### [TRY IT]
Could you please repeat all of the entries exactly as written?

### [INPUT MATERIAL]
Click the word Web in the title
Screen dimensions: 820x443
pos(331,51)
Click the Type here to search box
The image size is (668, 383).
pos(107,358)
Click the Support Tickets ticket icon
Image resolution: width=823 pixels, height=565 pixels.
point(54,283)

### [YOUR SOLUTION]
Click the word Web in the title
Screen dimensions: 820x443
pos(331,51)
Click the Type here to search box
The image size is (668, 383).
pos(107,358)
Click the Support Tickets ticket icon
Image resolution: width=823 pixels, height=565 pixels.
point(54,283)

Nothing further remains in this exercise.